First, Van Til violates his own standard by wedding the philosophical predisposition of German Idealism with a reformed theological vocabulary. Van Til’s apologetic is a mixture of Kantian transcendentalism, Hegelian holism, and some postmodernism mixed in for good measure. Methodologically speaking, presuppositionalism is far from a pristine Christianity successfully avoiding the incorporation of “materials of the enemy.” This is not to say that this is a weakness of the method, rather, it is identifying an inconsistency Van Til and his followers sweep under the rug. There is nothing intrinsically wrong with baptizing these particular philosophies in Christian truth, if such a baptism is possible. It is, however, wrong to chastise others for baptizing Aristotle, so to speak, while Van Til is sprinkling water over the head of Kant and Hegel.
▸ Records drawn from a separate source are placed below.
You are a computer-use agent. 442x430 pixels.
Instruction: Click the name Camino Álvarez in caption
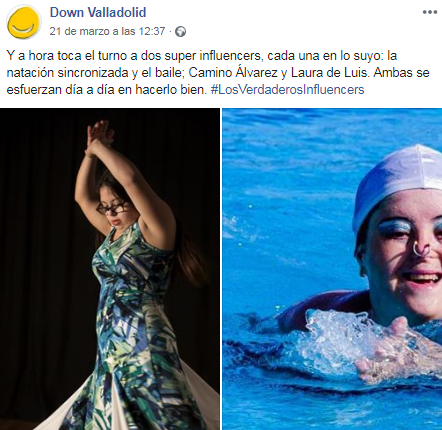233,73
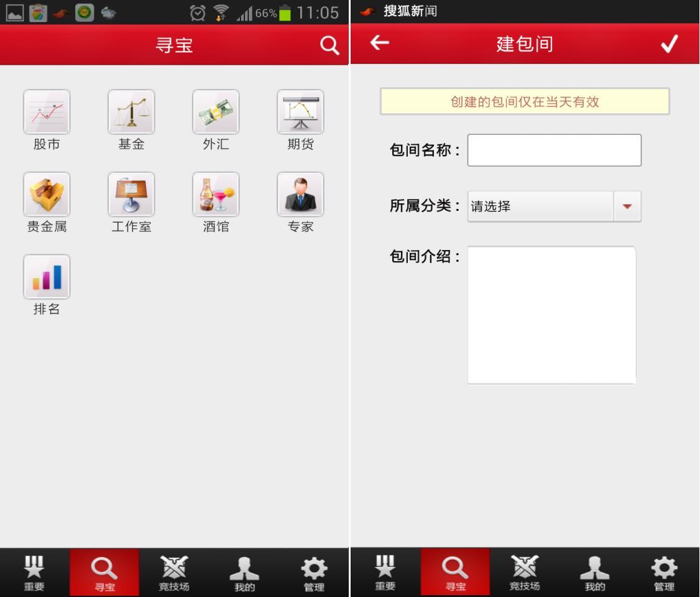Open the 排名 ranking bar chart icon
This screenshot has height=597, width=700.
pos(47,277)
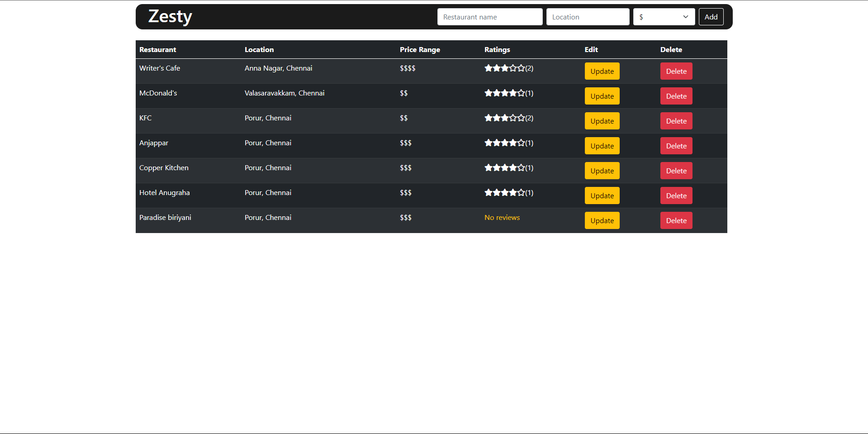
Task: Focus the Restaurant name input field
Action: (x=490, y=17)
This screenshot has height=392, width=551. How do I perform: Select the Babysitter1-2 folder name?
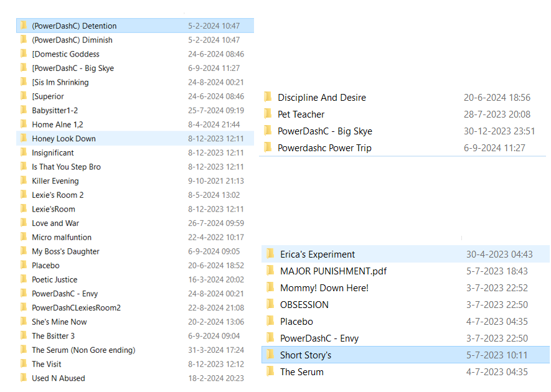pyautogui.click(x=55, y=110)
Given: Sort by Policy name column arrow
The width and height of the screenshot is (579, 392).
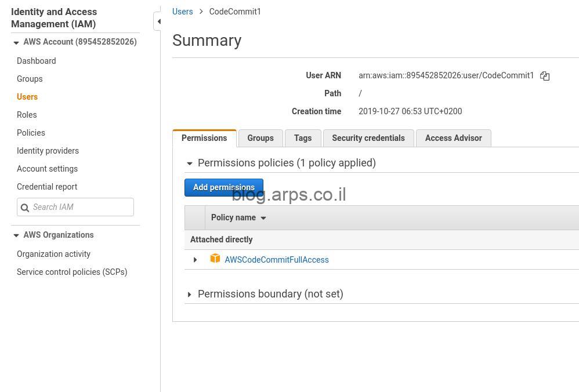Looking at the screenshot, I should pyautogui.click(x=263, y=218).
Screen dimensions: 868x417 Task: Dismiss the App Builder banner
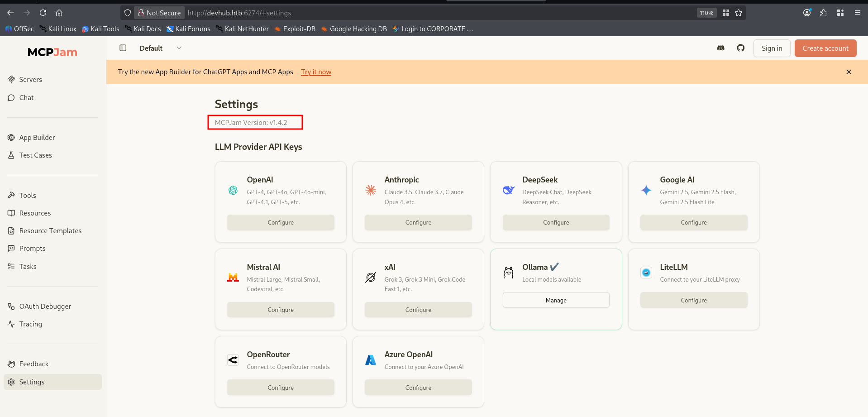[849, 72]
Moreover, Van Til’s protege Greg Bahnsen, also violates this standard requirement of denying “apostate” philosophical influence. In a debate with R.C. Sproul, Bahnsen utilizes and then rejects Cartesian skepticism on the basis of Sola Scriptura. Bahnsen says that the only basis in which we can avoid the methodological doubt of our senses and our reasoning is the reformed theological doctrine of Sola Scriptura. When making this argument, however, he makes a crucial error. He forgets that the bible must pass through the faculties of sensory experience that are supposedly in doubt. So Bahnsen cannot doubt the reliability of sensory experience, and then get out of that doubt by appealing to sensory experience via reading the Bible. This is where Descartes’s argument is actually better than Bahnsen’s. Descartes appeals to the image of God to rescue him from his perpetual doubt and metaphysical solipsism. He says that because we have the idea of God in our mind, and that we are created to have this idea, we can know God exists. Also, because we can know God exists we know that He would not deceive us. Descartes concludes by saying that unless God exists we cannot be sure of anything. I am not arguing in favor of Cartesian methodology. I am merely pointing out the inconsistency in its usage by Bahnsen.
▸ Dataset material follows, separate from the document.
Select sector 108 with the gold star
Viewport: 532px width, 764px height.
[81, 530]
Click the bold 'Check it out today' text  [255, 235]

Van Tillian presuppositionalists think we should stay away from people like Aristotle because he was not a Christian, and thus his philosophical musings were mistaken (for how could a spiritually blind, dumb, and deaf person, discover truths about the physical world). But I think there is a double standard here. They are willing to draw from such philosophers when those arguments back the non-Christian into the corner. For example, they are willing to wield Humean skepticism with regard to induction to argue for Christianity, but if Aristotle can’t be trusted to get things right how can we trust Hume to raise a valid argument against the use of induction? For we are suggesting that Hume is saying something right about a point of view that is very significant to one’s overall worldview. Or if not this, we are saying that he is making the right inferential move. But why should we trust a pagan, according to Van Til, to make valid moves? Why should we expect them to notice those truths that eventually support Christianity? If Hume is blinded by sin, why doesn’t that affect his arguments pertaining to induction — arguments that have serious consequences for our knowledge of the world? I wonder if there is a consistent principle that they can use that would tell us when we can trust Hume.
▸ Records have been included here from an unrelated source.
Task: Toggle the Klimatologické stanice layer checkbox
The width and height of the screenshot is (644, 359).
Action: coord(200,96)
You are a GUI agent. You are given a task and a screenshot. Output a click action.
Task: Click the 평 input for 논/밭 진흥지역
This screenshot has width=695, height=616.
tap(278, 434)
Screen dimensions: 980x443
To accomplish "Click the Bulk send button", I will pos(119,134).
One could say, “we can expect Hume to notice such truths but one shouldn’t expect him to recognize that they lead to Christianity.” But we could say precisely the same thing for Aristotle: “There is no reason to think Aristotle wouldn’t track truths about the pervasiveness of teleology in nature. We just shouldn’t expect him to see where that ultimately leads.” But that is not what they argue. They often expect us to dismiss Aristotle wholesale.
So the presuppositionalist must realize that there are philosophical traditions that comport with revealed truth. I maintain that this inconsistency is due to their adherence to the false doctrine of Sola Scriptura, and therefore a fallacious biblicism manifests itself in an effort to be reformed purists.